(GIVEN RECORDS Opens)

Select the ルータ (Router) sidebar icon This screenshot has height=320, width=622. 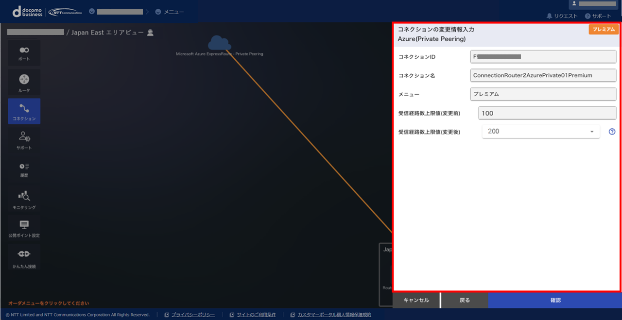pyautogui.click(x=24, y=83)
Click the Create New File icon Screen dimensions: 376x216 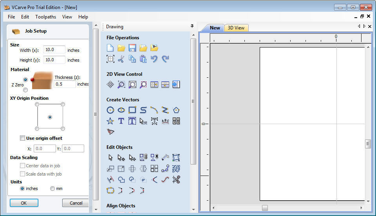pos(110,48)
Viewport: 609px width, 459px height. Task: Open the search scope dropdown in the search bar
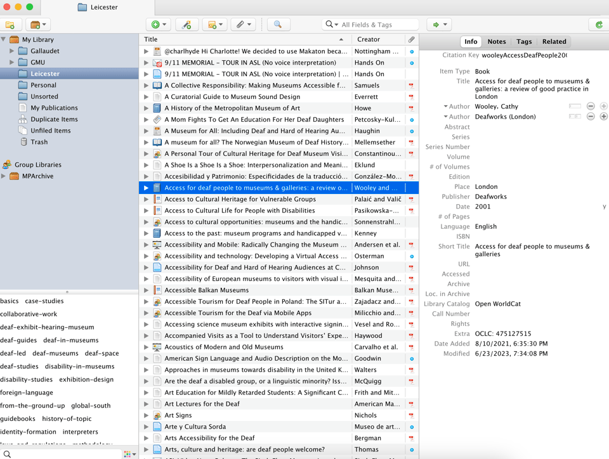coord(331,24)
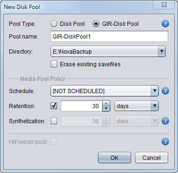Click the Retention number field showing 30

(x=82, y=106)
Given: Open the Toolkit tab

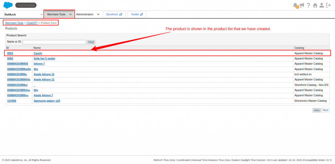Looking at the screenshot, I should [137, 14].
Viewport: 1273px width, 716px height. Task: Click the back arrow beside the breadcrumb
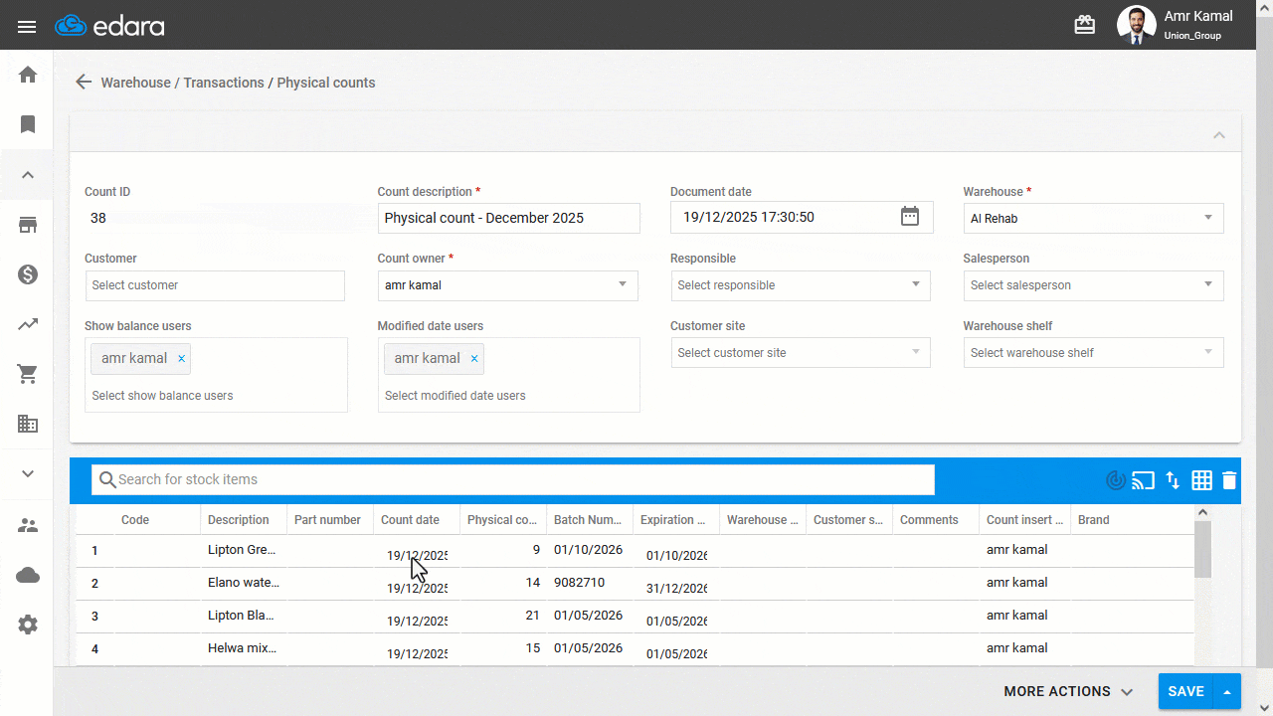pyautogui.click(x=84, y=83)
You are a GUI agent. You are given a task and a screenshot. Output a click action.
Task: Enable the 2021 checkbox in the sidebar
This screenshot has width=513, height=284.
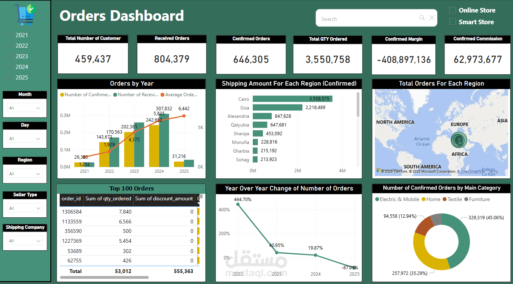click(9, 34)
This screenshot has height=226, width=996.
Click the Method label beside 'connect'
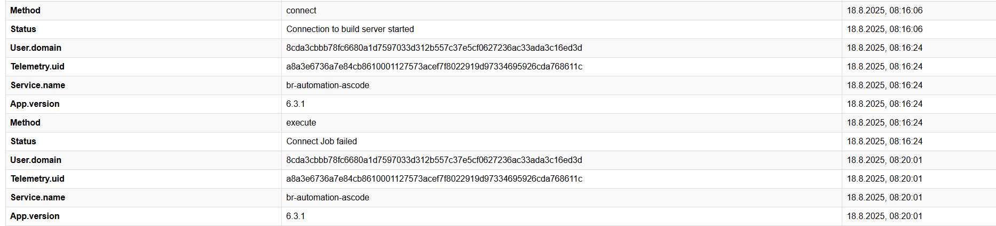point(25,11)
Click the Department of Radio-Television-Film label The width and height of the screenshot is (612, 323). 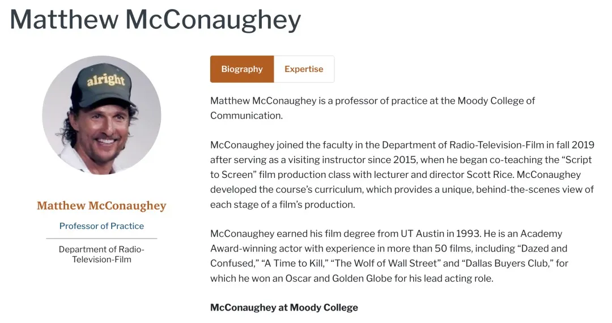click(101, 254)
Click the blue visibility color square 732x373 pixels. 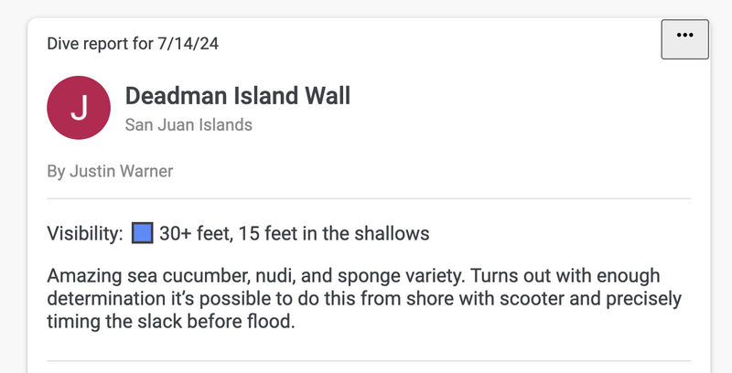pyautogui.click(x=141, y=233)
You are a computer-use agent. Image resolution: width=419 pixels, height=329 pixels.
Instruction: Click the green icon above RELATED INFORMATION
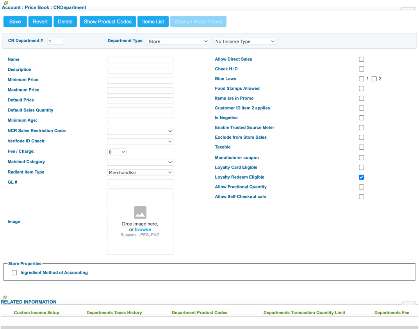[4, 297]

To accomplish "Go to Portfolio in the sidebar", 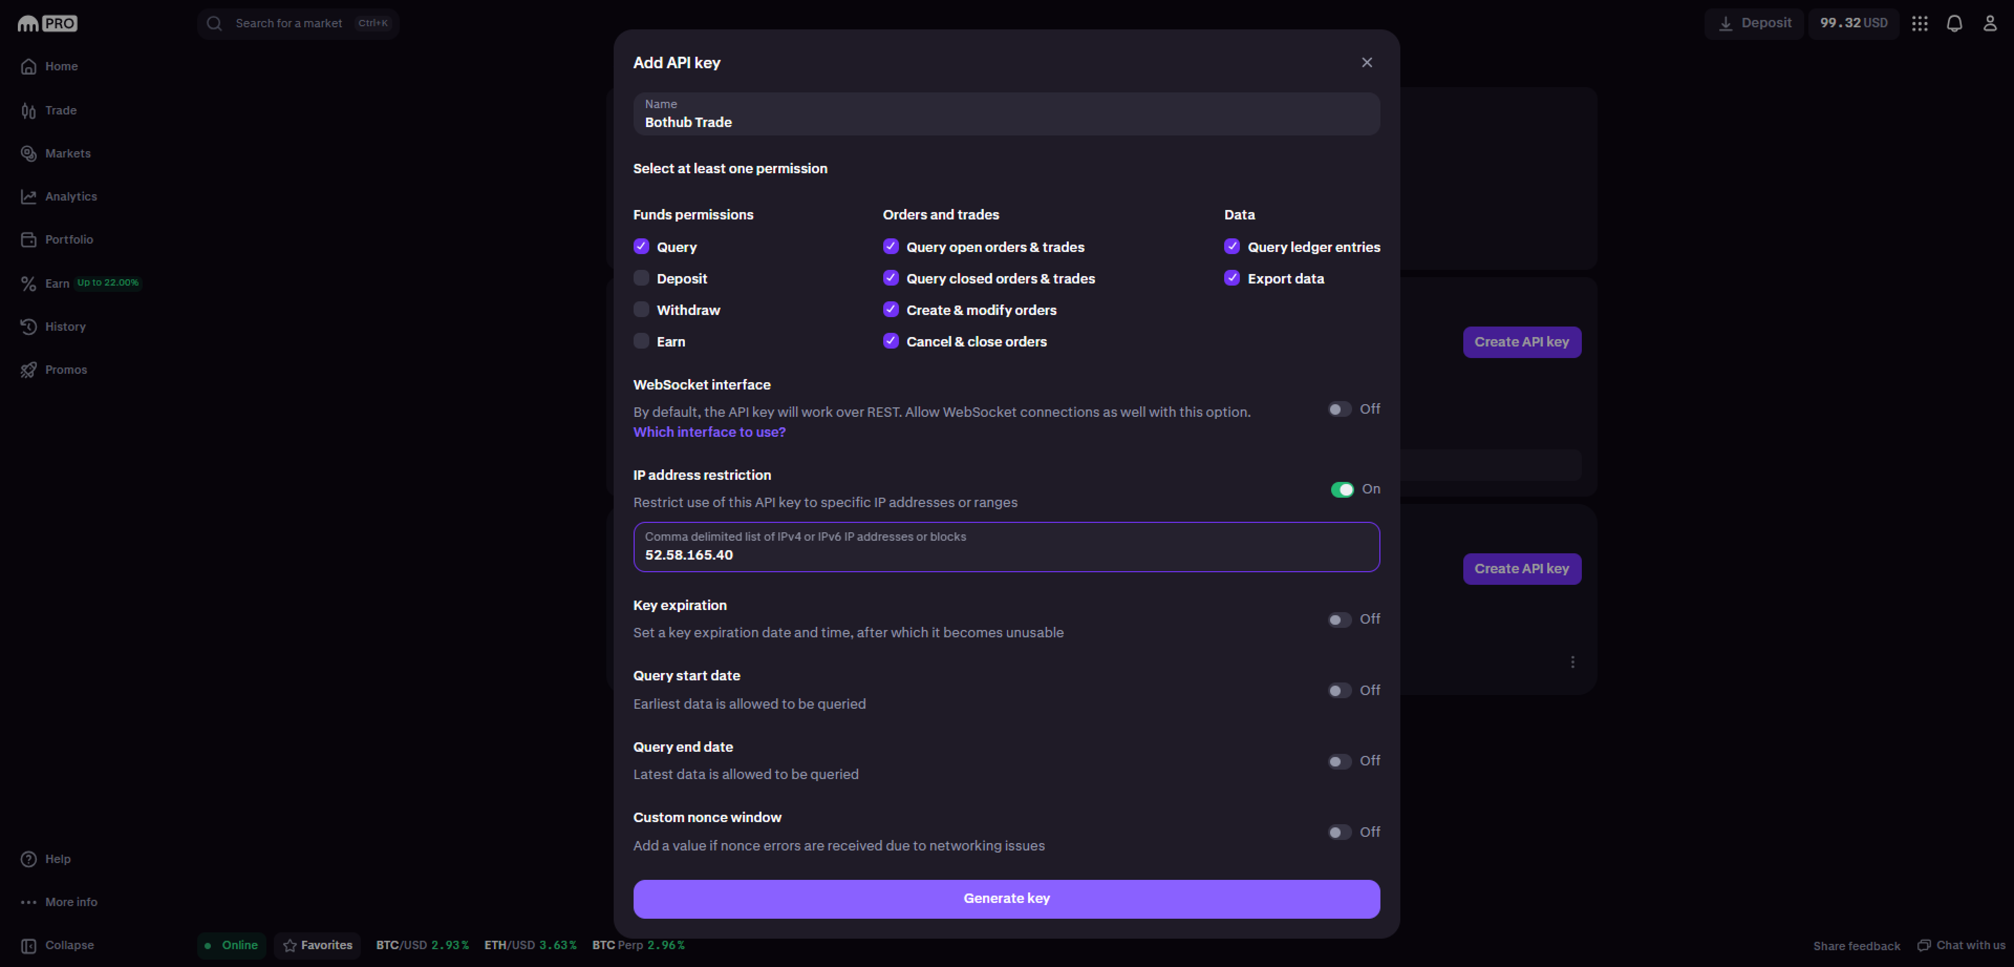I will click(x=69, y=239).
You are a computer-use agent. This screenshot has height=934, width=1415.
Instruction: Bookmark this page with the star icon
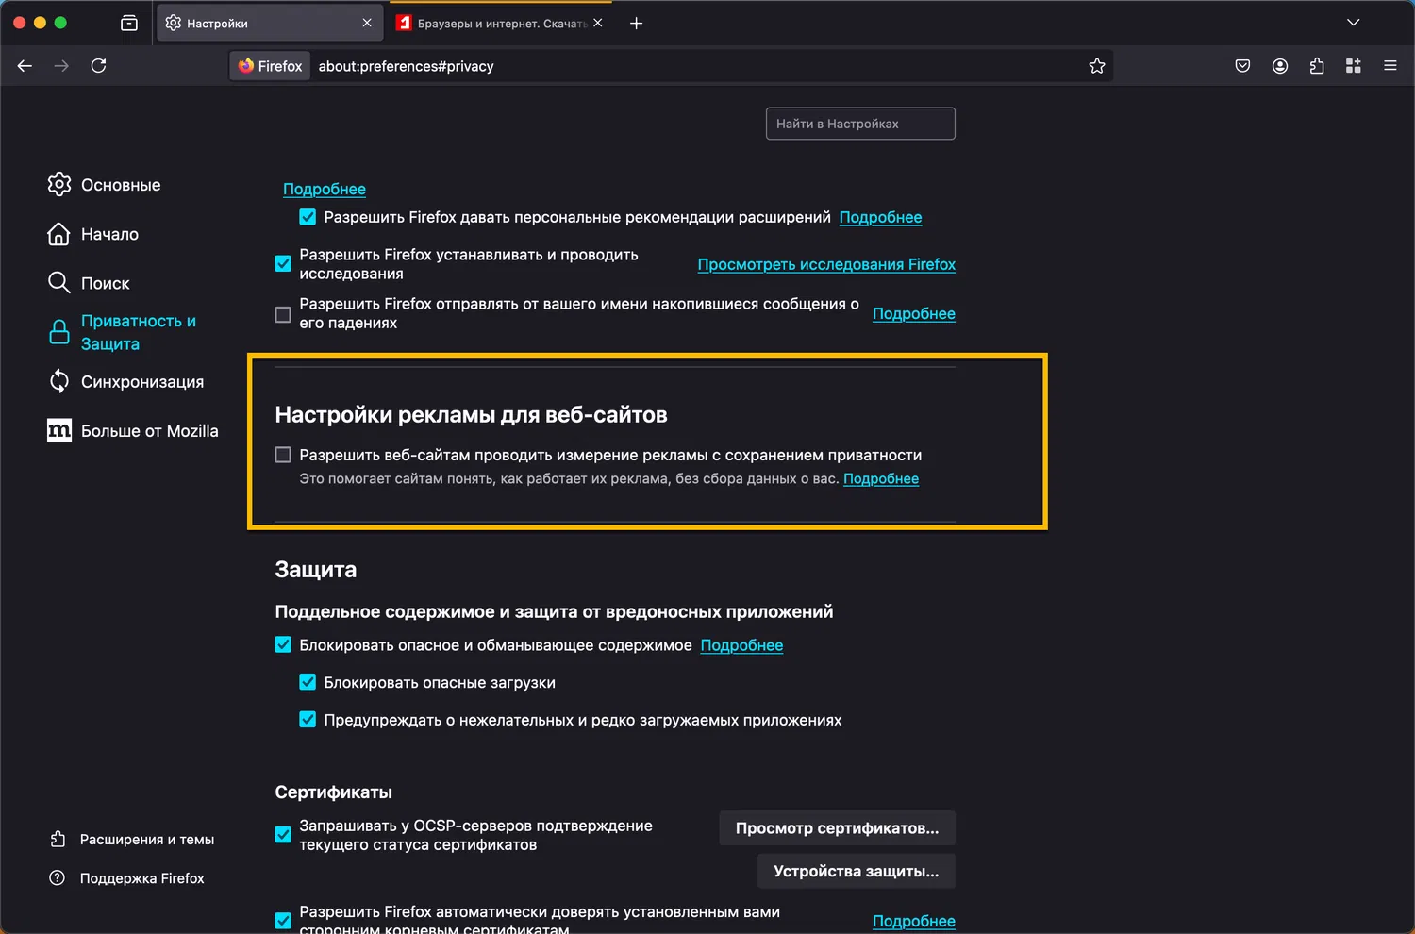[1096, 66]
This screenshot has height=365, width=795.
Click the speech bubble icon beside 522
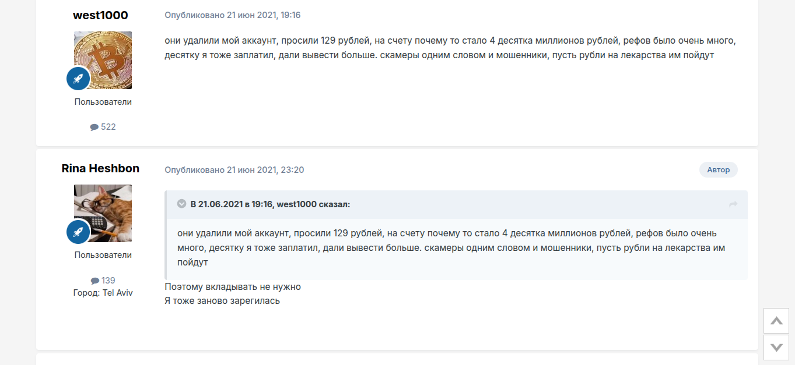click(x=94, y=127)
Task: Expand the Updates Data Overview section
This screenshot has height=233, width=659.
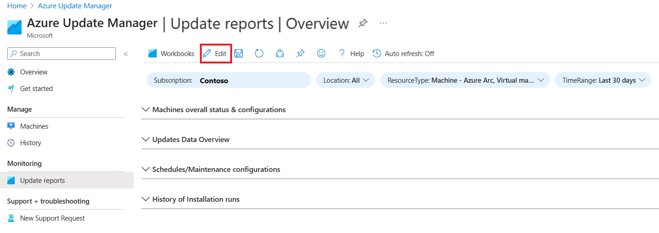Action: pyautogui.click(x=191, y=140)
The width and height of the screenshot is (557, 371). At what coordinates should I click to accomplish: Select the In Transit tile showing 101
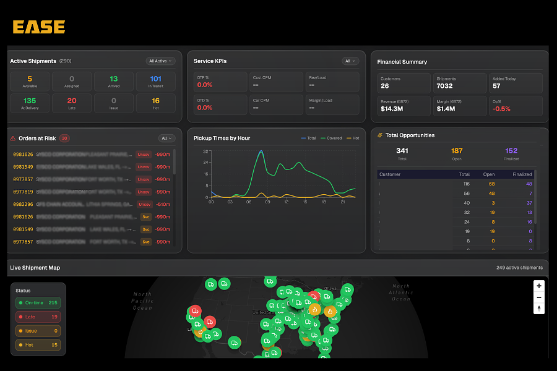[155, 80]
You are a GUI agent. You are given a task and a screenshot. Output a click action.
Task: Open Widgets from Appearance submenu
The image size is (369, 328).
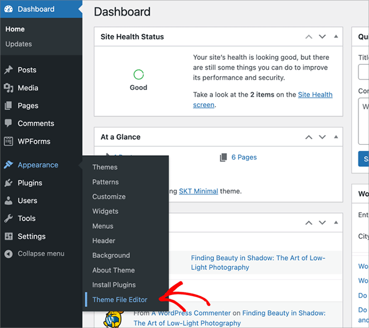pyautogui.click(x=105, y=211)
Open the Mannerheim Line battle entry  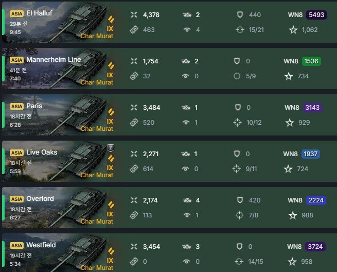point(169,69)
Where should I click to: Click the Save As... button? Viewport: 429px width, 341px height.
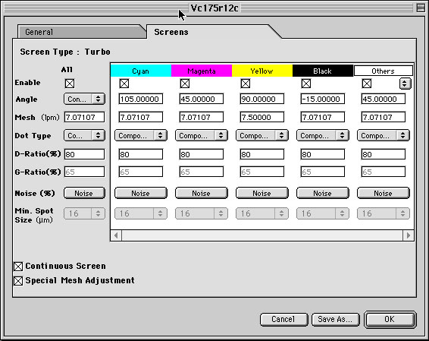pos(335,319)
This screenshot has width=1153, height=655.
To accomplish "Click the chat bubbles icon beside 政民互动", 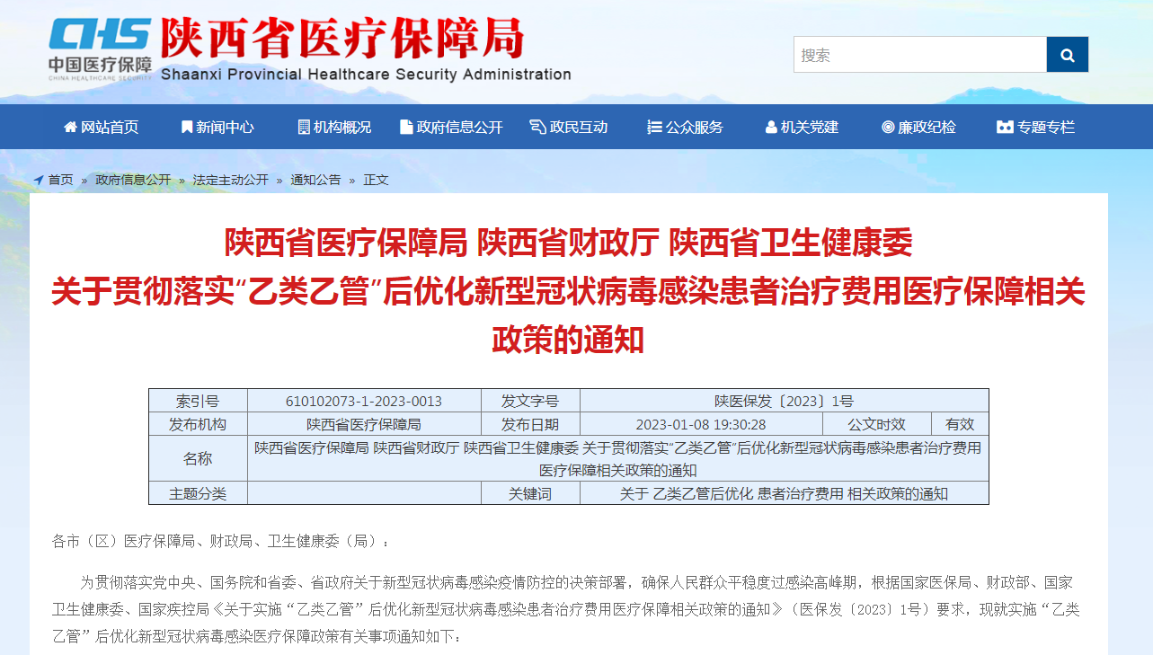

(GIVEN RECORDS Closes)

Go through the records above and count every line that includes "agent". Give the number and nothing else.

4